5. After noticing the high frequency of moving by business executives, he somewhat satirically proposed the creation of a "Modular Family." In this scheme, when the executive is transferred, he leaves all his possessions and even his family behind; the company then matches him up with a carefully selected suitable family at his new location, and someone else who is being transferred is matched with his old family. Another idea of his was the Air-Crib, which he thought would be the ideal environment to raise a child in. FTP, identify this leading American behaviorist, author of Walden Two and inventor of the box that bears his name.

Answer: B. F. Skinner

6. This alkali metal was first discovered by Robert Bunson and Gustav Kirchoff, who named it for the blue lines in its spectrum. Highly reactive, it combines with a hydroxyl group to produce the strongest known acid, one that will even attack glass. A silvery white, soft metal, it is liquid at room temperature, and it is used in photoelectric cells and atomic clocks. FTP, what is this metal, element number 55 on the periodic table.

Answer: Cesium

7. His entire musical output consists of just 41 recordings of 30 songs.
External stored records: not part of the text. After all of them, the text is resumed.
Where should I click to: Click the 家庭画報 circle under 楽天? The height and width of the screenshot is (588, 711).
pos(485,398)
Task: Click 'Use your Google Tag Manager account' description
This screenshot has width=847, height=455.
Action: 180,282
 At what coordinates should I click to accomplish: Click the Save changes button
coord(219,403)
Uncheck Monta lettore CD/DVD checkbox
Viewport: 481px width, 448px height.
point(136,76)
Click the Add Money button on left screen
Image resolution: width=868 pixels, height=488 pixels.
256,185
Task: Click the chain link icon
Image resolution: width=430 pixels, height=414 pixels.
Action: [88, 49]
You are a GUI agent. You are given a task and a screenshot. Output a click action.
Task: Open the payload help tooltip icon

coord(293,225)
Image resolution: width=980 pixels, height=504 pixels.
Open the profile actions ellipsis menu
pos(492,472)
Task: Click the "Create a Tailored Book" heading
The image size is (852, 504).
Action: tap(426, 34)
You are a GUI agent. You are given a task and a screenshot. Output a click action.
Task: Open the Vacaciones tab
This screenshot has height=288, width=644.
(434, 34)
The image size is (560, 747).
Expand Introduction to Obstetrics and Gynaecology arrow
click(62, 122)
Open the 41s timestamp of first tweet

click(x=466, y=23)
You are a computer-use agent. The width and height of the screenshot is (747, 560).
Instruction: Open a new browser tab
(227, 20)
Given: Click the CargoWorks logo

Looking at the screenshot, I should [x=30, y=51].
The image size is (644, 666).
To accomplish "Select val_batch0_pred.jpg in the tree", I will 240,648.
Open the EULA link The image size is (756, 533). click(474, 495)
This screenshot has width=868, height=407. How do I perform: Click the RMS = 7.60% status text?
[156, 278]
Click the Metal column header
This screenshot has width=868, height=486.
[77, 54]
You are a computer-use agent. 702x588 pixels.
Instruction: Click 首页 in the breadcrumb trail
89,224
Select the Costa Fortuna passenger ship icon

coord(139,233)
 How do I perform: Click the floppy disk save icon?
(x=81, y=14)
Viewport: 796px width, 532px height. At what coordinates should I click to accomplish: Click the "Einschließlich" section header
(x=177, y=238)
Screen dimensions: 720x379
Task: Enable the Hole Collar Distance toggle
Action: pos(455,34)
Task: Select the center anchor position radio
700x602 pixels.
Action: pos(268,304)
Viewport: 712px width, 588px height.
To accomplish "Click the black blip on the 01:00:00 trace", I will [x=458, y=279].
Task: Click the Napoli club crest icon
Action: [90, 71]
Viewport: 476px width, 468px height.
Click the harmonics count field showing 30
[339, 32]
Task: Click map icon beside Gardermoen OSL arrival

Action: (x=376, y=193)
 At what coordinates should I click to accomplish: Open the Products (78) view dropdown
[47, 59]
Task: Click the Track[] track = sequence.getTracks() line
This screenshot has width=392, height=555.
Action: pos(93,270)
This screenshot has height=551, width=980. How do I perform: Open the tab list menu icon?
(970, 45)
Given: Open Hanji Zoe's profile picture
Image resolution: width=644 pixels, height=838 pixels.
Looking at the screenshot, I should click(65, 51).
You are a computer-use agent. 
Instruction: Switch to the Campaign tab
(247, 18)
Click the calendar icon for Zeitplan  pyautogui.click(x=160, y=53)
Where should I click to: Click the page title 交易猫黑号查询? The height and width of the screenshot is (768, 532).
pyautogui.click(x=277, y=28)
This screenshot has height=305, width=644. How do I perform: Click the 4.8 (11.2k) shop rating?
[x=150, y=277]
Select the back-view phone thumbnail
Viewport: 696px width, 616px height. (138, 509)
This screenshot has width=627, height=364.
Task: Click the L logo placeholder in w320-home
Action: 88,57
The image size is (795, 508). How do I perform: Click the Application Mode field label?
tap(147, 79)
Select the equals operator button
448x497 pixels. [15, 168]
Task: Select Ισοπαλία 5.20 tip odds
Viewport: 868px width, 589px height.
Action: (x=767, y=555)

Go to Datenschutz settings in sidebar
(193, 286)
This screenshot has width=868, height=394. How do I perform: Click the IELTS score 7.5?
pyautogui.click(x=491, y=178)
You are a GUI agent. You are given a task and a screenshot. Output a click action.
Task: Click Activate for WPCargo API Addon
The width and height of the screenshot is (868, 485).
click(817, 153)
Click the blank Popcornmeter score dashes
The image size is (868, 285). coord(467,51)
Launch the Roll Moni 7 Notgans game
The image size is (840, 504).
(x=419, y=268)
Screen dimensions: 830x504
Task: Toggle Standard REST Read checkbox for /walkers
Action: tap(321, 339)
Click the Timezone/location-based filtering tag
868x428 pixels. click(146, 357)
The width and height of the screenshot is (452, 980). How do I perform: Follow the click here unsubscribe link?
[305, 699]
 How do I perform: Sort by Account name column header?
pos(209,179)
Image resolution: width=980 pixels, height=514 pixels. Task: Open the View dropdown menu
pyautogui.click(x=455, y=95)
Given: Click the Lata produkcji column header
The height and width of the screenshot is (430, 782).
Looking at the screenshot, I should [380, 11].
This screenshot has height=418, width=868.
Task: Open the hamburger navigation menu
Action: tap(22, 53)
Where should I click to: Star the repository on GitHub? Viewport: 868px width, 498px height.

One was recorded in a music store on a dare; the other 40 were recorded in hotel rooms in two different sessions seven months apart, for which Columbia Records paid him a total of $75. Born to a family of sharecroppers, he learned to play the harmonica, and then later the guitar. He was eventually so good that fellow blues musicians like Son House speculated that "He sold his soul to the devil to play like that." FTP, identify this falsetto-voiced singer and player of the slide guitar, called "The King of the Delta Blues Singers."

Answer: Robert Johnson

8. This series of novels opens with ten members of the oldest generation still alive, but most of the novels are concerned with two members of the second generation, Soames and Young. Soames is the “man of property” of the first and best-known novel. FTP, what is this series which also includes To Let and In Chancery, written by John Galsworthy?

Answer: The Forsyte Saga

9. He may be best known for his paintings of some members of the family known as Nymphaeaceae, a botanical family of freshwater perennials found throughout the world. In his own garden at Giverny, he repeatedly painted such subjects as haystacks and Rouen cathedral. FTP, who is this person, whose view of Le Havre in his Impression, Sunrise, led to a whole new artistic movement?

Answer: Claude Monet

10. While a young boy, his parents encouraged him to read Milton and Dostoyevsky, a move they soon regretted because of his subsequent desire to become a novelist. His first few novels, such as To a God Unknown, went largely unnoticed. Around the time he began writing, he became close friends with the biologist Ed Ricketts. After the publication of his most successful work in 1939, he and Ed went on a marine expedition to avoid the public outcry, during which they collaborated on The Sea of Cortez. FTP, identify this author of The Grapes of Wrath.

Answer: John Steinbeck

11. Oscar Wilde, John Ruskin, and Friedrich Nietzsche die, while Arthur Evans discovers the Minoan culture. Theodore Dreiser's Sister Carrie is published, while King Umberto I of Italy is assassinated and succeeded by his son Victor Emmanuel II. FTP, what is this year, that also saw the Boxer risings in China and the reelection of William McKinley?

Answer: 1900

12. In the Letter of Majesty, written by Emperor Rudolf II in 1609, Bohemian Protestants were guaranteed the right to religious liberty. After Roman Catholics closed a couple of Protestant chapels, Protestants gathered in Prague tried a couple of the king's regents, found them guilty of violating the Letter of Majesty, and threw them out the window, along with their personal secretary. FTP, what was this May 23, 1618 event that sparked the Thirty Years War?

Answer: Defenstration of Prague

13. According to Chuck Berry, she lost her arms while searching for a brown-eyed man. Carved on the Maeander River around 150 B.C., she is a copy of an older Corinthian statue. FTP, identify this statue of an armless Aphrodite found on the island of Melos in 1820.

Answer: Venus de Milo

14. It has a number of single-reed pipes called drones. It has a single finger-pipe with holes and one or two pipes with finger holes called chanters. FTP, what is this musical instrument played by skirling, which you might see Groundskeeper Willie playing?

Answer: Bagpipe

15. Suffering from an eye condition that causes him to be almost blind in bright light, he can only write during certain times each day. A civil servant in the Ministry of Culture, he first got literary attention for his three-part novel The Trilogy. During the 1970s, he retired from the government; around this time, he began a weekly column that he still runs every Thursday in Cairo's main paper. FTP, identify this Arabian author, winner of the 1988 Nobel Prize in Literature.

Answer: Naguib Mahfouz

16. In the treaty of Versailles, Germany surrendered this name to the Allies as part of its war reparations. Charles Frederick von Gerhardt first discovered it, but was not interested in its practical use. Felix Hoffman, a young chemist, rediscovered it to treat his rheumatic father, and coined its name from acetyl, spiraeic, and in, which was a popular ending for the names of medicines at the time. FTP, what is the common name of this drug also known as acetylsalicylic acid?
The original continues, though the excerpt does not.